Penetration of the stomach and duodenal wall may induce injuries of surrounding organ as liver and causing liver abscess, bilioma or biliary peritonitis [1-3,5]. Gastrointestinal discomforts with septic fever are principals. Diagnosis includes native abdominal X-ray radiography, CT and ultrasound. CT imaging is a more sensitive method and may show non-metallic foreign bodies as calcified chicken or fish bones, pneumoperitoneum after tissues covering of perforation, local fatty infiltration and intraabdominal liquid collection [5]. Different endoscopic methods are proposed after extraction: titanium clip placement, injection of sclerosing liquid and coagulation to stop bleeding or closing perforation [7,8]. Surgical treatment is required for cases with lumen obstruction, laceration with bleeding, and intraabdominal inflammation as abscess, peritonitis or hemorrhage. Laparoscopy is the method of choice for all abdominal complications caused by penetrating body. It permits to find the end of the body that causes perforation, to confirm an abdominal inflammation such as abscess or local peritonitis and to treat with removing, aspiration, irrigation, suture and draining.


Gastrointestinal complications after swallowing of food containing animal meet are not rare observed causes for abdominal emergency surgery. Mostly this is accidentally. Usually small parts of bones pass without clinical symptoms, but the once with sharp edges may cause perforation and periorgan local inflammatory processes or late abscess and peritonitis. CT scan is presented as the most useful diagnostic imaging method for study of abdominal organ pathology. Introduction of laparoscopy helps to minimize the surgical procedures for extraction of foreign bodies and treatment of surgical complications.

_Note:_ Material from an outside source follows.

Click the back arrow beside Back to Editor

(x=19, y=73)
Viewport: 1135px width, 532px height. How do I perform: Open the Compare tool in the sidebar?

  1. Santos SA, Alberto SC, Cruz E, Pires E, Figueira T, et al. (2002) Hepatic abscess induced by foreign body: case report and literature review. World J Gastroenterol 13(9): 1466-1470.
  2. Cheung YC, Ng SH, Tan CF, Ng KK, Wan YL, et al. (2000) Hepatic inflammatory mass secondary to toothpick perforation of the stomach: triphasic CT appearances. Clin Imaging 24(2): 93-95.
  3. Broome CJ, Peck RJ (2000) Hepatic abscess complicating foreign body perforation of the gastric antrum: an ultrasound diagnosis.Clin Radiol 55: 242-243.
  4. Ugenti I, Digennaro R, Martines G, Caputi Iambrenghi O (2015) Double esophageal perforation by ingested foreign body: Endoscopic and surgical approach. A case report. Int J Surg Case Rep 17: 55-57.
  5. Pinero Madrona A, Fernandez Hernandez JA, Carrasco Prats M, Riquelme Riquelme J, Parrila Paricio P, et al. (2000) Intestinal perforation by foreign bodies. Eur J Surg 166(4): 307-309.
  6. Omejc M (2002) Laparoscopic removal of an ingested pin migrating into the liver. Surg Endosc 16 (3): 537.
  7. Mukkada RJ, Chettupuzha AP, Francis VJ, Mathew PG, Chirayath SP, et al. (2007) Endoscopic removal of chicken bone that caused gastric perforation and liver abscess. Indian J Gastroenterol 26(5): 246-247.
  8. Kim JS, Kim HK, Cho YS, Chae HS, Kim CW, et al. (2008) Extraction and clipping repair of a chicken bone penetrating the gastric wall. World J Gastroenterol 14(12): 1955-1957.